Tokenization. AF3, Boltz-1, and Chai-1 tokenize the molecular system: each standard residue is one token, ligand atoms or functional groups become tokens, nucleotide bases are tokens. The token graph has heterogeneous node types and multiple edge types. The tokenization is model-specific but the underlying information it requires – atom types, bond connectivity, residue membership, entity type – is the same across models and is exactly what the Hierarchy layer stores. A format that carries this information explicitly enables tokenization as a deterministic read-and-map operation rather than an inference step.
Training data for distribution-predicting models. Current models predict single structures.
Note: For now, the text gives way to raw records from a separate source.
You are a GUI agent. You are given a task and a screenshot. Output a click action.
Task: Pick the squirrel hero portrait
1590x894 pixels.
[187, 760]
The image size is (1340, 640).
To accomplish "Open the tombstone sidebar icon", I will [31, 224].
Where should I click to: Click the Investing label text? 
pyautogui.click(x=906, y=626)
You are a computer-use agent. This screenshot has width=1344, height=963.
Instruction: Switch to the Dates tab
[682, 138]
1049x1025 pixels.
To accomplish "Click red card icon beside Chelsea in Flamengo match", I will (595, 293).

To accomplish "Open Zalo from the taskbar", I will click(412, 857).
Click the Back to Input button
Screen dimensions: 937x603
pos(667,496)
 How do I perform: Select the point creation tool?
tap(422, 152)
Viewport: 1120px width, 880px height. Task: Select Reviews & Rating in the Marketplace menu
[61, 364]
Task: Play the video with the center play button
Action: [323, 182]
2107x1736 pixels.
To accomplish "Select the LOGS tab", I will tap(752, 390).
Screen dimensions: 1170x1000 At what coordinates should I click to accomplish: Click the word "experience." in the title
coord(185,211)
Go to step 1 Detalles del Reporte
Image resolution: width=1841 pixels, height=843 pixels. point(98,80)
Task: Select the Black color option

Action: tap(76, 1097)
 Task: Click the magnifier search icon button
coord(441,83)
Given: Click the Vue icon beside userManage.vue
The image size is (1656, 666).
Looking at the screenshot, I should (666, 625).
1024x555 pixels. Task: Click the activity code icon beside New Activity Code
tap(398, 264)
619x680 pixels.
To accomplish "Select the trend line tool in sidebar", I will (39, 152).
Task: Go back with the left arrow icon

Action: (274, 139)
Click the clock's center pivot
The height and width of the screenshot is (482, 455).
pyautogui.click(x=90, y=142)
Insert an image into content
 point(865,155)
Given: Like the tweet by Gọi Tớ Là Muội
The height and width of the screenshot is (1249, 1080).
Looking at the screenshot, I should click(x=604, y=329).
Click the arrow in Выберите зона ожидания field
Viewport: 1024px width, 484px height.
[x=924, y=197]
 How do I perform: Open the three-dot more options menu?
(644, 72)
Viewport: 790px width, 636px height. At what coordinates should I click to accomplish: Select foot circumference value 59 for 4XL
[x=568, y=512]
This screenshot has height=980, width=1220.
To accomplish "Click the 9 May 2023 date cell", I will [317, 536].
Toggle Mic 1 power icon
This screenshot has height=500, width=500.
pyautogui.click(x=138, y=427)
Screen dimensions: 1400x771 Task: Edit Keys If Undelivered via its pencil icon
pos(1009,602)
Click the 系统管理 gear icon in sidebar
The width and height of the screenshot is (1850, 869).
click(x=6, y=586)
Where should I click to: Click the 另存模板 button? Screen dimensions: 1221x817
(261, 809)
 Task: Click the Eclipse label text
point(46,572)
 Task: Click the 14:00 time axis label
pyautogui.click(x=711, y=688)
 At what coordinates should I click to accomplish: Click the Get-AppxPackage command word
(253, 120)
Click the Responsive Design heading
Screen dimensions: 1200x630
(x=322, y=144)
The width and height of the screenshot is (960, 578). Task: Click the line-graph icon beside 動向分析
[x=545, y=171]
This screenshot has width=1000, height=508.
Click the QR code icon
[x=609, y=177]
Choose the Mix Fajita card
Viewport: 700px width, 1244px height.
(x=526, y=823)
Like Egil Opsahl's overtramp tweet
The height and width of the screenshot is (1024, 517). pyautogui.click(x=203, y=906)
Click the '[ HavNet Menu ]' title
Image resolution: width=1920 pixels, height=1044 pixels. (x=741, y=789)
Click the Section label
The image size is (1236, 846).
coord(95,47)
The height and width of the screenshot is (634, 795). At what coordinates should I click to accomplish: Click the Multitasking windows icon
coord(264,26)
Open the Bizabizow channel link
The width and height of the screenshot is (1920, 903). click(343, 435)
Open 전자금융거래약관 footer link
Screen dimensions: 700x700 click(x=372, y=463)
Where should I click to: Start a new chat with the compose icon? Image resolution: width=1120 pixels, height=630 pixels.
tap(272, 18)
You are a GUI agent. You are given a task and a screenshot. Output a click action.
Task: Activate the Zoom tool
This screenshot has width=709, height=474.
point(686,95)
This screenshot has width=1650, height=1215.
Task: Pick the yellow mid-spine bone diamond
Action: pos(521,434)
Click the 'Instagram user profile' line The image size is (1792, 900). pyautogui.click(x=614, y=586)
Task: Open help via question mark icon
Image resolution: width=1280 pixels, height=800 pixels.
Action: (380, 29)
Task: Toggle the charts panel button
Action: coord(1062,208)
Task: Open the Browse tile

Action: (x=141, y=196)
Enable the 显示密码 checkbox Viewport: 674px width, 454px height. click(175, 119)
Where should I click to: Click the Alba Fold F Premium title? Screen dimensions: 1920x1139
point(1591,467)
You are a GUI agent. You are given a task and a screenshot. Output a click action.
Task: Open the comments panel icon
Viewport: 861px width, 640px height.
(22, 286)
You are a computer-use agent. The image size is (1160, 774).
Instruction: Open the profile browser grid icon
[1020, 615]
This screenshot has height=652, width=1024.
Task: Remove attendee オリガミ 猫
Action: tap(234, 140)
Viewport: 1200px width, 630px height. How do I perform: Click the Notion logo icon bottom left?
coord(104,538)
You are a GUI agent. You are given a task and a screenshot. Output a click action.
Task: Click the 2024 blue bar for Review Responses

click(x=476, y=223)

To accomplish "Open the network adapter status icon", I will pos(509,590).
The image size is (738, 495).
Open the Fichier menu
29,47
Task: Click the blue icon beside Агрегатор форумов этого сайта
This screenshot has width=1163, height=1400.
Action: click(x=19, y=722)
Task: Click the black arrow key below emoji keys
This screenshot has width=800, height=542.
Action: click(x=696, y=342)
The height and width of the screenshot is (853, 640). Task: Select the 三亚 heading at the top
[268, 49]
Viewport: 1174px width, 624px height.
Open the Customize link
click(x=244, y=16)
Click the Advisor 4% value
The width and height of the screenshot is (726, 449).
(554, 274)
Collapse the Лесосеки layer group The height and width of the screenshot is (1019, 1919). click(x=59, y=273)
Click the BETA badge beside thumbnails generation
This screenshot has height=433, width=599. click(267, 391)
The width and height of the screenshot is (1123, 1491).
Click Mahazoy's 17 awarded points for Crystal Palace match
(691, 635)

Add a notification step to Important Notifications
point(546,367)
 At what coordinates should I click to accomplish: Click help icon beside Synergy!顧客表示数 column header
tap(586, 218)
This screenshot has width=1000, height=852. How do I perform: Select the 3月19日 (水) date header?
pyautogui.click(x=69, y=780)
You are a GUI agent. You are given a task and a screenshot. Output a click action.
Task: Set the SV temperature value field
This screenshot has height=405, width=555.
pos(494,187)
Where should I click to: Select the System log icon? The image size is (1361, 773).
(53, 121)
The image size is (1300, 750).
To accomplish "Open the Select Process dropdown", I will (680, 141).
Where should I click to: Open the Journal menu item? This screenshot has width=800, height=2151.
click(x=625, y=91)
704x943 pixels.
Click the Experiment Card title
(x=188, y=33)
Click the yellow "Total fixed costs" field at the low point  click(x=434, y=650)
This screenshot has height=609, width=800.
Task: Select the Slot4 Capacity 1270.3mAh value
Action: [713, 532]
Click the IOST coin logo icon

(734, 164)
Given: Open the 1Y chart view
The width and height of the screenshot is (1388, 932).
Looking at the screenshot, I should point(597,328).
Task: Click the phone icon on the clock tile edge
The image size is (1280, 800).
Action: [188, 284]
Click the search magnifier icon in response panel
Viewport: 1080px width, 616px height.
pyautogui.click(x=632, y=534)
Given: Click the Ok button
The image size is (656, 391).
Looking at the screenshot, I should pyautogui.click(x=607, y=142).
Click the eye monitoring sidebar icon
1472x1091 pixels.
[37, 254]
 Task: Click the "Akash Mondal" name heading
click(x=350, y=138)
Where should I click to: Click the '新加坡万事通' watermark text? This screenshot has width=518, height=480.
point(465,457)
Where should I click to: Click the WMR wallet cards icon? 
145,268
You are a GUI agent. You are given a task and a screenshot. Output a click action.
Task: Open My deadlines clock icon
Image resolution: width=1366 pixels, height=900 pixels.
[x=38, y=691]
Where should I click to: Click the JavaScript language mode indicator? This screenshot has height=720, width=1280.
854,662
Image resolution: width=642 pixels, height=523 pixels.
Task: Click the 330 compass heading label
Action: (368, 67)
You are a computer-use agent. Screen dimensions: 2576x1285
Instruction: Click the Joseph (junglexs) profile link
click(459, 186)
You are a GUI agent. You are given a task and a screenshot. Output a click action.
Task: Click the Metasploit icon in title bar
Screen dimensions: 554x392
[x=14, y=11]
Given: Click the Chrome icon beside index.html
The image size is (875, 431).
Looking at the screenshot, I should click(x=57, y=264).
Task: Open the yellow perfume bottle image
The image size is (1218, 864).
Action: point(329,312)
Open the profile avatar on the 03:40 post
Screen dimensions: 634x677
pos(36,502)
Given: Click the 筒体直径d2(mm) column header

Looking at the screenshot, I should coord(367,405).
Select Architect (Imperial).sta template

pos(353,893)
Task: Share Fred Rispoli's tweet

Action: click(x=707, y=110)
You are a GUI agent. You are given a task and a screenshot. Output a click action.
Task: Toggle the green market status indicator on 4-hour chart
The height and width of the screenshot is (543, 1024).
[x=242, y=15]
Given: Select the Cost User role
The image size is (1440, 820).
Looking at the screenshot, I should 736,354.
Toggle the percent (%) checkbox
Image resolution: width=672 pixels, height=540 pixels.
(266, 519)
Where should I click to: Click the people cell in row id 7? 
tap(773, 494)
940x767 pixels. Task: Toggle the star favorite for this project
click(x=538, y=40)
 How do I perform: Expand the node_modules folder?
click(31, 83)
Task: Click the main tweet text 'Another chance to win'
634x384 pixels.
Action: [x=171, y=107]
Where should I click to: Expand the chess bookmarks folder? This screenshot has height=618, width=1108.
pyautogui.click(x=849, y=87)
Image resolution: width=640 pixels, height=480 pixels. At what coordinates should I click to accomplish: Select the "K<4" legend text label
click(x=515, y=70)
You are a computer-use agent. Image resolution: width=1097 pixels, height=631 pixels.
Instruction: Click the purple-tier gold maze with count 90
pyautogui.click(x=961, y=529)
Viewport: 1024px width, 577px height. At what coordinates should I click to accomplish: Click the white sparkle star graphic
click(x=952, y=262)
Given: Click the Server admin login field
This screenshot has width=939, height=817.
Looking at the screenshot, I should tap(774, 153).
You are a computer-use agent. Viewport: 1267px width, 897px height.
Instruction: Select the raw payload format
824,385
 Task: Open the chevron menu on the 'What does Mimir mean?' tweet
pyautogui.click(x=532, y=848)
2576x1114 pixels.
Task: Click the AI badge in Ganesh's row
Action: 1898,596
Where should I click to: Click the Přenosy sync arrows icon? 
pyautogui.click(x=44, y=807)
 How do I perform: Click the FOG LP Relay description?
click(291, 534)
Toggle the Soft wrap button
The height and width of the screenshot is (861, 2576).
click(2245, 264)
The next generation will predict distributions over structures, conditioned on sequence and experimental context. The training data shape this requires is not (sequence, structure) pairs but (sequence, ensemble) pairs where the ensemble has associated populations or free energies.
Mapping this onto the heterogeneity regime taxonomy:
- Heterogeneity Regime 1 ensembles (NMR bundles, qFit outputs, IHM discrete state models) are already close to the right shape – the format work needed is standardizing population and free energy annotations.
- Heterogeneity Regime 2 trajectories are the largest existing source of ensemble data. The format work needed is efficient access to subsampled or stride-selected frames without reading the full trajectory, which is a chunking and indexing problem.
- Heterogeneity Regime 3 representations (cryoDRGN, NMA) provide the most information-dense training signal because the latent coordinates are continuous and the decoder provides a differentiable generator. A model trained against these could in principle learn to predict latent coordinates directly rather than just Cartesian coordinates. The format work needed is standardizing the latent-plus-decoder serialization.
- Factor graph ensembles are probably not a primary training data source for structure prediction models, but they are relevant for models that explicitly predict correlated sidechain or loop conformations.
The format implication: ensemble training data packaging is not a separate problem from the heterogeneity representation. If ensembles have a native representation in the format with standard population annotations, packaging training data for distribution-predicting models is a read operation. Under current formats it requires custom pipeline code for every model and every data source.